君のキスが狂わせるから
3.縮まる距離
 翌朝の私は、昨日のことを思い返してしまい、なかなかベッドから起き上がれずにいた。

(自分から帰るって言ったんだけど……本当は、もう少し一緒にいたかったな)

 思いがけず深瀬くんに誘われて海へ行ったものの、まさか彼の失恋話を聞くはめになるとは予想外だった。
 それでも共有できる深い話題を持てた感じがして、嬉しくないわけではない。
 普段は見せない深瀬くんの邪気のない笑顔や、寂しげな甘えた表情などを思い出し、胸がきゅんと切なくなる。

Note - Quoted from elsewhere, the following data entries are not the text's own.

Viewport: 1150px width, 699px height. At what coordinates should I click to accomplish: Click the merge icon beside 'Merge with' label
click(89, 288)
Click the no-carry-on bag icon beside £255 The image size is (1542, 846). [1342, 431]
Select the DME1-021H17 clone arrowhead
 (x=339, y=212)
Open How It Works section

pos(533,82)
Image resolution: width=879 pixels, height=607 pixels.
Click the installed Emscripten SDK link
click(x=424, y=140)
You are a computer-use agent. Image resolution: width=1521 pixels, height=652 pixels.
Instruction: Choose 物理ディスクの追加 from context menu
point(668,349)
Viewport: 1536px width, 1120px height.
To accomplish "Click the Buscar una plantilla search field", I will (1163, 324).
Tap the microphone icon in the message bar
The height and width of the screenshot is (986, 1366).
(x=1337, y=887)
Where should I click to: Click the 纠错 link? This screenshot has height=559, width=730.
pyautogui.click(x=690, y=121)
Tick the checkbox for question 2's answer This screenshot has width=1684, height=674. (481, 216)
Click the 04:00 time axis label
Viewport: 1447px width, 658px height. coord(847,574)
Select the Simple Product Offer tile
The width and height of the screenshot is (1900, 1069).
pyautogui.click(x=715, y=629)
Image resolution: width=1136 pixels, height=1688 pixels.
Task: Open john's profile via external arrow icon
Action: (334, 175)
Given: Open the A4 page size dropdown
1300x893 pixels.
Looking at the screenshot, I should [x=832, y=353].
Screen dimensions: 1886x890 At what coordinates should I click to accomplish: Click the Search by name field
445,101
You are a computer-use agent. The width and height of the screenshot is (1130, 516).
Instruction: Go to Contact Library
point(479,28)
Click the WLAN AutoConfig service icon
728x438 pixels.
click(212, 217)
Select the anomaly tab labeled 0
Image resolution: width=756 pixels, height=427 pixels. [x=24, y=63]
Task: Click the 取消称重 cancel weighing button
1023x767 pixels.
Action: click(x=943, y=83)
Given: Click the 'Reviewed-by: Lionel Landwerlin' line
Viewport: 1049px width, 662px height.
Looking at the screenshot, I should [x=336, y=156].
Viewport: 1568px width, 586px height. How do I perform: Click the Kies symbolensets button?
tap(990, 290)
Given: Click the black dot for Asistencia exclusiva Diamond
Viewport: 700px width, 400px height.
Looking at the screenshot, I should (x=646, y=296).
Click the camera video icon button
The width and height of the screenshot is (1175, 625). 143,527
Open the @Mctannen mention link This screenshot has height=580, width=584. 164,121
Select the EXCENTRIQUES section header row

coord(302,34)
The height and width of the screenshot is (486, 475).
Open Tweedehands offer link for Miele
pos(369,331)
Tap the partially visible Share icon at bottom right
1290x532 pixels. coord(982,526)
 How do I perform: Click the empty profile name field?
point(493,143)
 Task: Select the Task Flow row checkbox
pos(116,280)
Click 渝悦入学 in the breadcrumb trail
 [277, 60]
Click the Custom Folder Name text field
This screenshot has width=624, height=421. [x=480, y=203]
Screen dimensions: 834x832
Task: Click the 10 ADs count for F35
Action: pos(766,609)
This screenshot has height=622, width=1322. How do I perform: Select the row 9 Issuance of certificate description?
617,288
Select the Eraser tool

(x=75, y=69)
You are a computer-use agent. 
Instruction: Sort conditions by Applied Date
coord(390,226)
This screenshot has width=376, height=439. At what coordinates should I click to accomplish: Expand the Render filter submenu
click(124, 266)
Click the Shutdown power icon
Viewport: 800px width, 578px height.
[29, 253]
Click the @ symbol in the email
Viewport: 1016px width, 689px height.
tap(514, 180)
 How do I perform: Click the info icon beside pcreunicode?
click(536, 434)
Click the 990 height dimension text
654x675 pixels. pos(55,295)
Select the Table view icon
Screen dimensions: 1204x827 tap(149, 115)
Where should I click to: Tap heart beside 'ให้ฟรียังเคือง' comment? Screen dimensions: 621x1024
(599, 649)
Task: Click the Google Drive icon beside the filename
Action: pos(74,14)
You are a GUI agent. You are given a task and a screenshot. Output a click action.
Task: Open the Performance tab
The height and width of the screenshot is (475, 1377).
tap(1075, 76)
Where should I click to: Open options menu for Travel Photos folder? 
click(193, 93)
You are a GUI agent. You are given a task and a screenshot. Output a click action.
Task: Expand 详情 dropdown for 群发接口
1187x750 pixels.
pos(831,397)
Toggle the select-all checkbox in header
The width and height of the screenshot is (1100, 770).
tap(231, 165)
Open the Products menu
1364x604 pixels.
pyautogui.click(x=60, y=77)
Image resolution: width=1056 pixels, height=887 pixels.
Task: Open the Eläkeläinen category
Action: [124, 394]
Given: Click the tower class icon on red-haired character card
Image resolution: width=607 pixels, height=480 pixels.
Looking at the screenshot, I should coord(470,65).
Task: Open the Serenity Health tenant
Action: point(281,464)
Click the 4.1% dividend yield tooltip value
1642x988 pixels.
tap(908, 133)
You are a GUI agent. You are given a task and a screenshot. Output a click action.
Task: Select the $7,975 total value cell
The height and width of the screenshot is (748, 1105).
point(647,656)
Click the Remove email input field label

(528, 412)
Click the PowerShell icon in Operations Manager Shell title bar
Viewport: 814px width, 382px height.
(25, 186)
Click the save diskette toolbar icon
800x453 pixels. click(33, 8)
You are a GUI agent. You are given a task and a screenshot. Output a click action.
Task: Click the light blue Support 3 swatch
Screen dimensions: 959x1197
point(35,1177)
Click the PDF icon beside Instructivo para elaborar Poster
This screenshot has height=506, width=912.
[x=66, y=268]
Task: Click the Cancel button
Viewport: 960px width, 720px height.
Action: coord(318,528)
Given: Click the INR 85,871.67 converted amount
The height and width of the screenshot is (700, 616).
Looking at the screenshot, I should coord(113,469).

 何歳だろうと、恋の始まりというのはこういう気持ちになるのだな……と思ったりする。

(深瀬くんて、なかなか心を開かないイメージだったけど。許せる人だと判断したら、結構どっぷりハマってしまう感じなのかな)

 完璧な容姿、回転のいい頭脳、さらには女性を優しく扱うマナーもしっかり身についている。
 今まで色々な人と出会ってきたけれど、深瀬くんほど思慮深く行動できる男性を私は知らない。

(どういう理由で振られたんだろ)

 尋ねてみたかったけれど、さらに落ち込ませてしまいそうで、とても聞けなかった。
 『子どもっぽいですか』と何度も聞いたことを考えると、それを理由に振られたのかもしれない。

(気にするほど子どもっぽさはないけどな。むしろ年齢よりはずっと思考が長けてるというか……達観したような空気すら感じるけど)

 仕事上での失敗は最小限だし、例え失敗してもその立ち回りは毎回社内でも噂されるほど素晴らしい。
 少なくとも会社での彼は“子どもっぽい”という言葉とは無縁のように見える。

 無敵のように見える社内の王子的存在である彼が、失恋で顔色を悪くするほど落ち込んでいたと知ったら誰もが驚くに違いない。

(まあ、当然この話は誰にもしないけどね)

 そこまで考えると、私は意を決して起き上がり、顔を洗うためにベッドを降りた。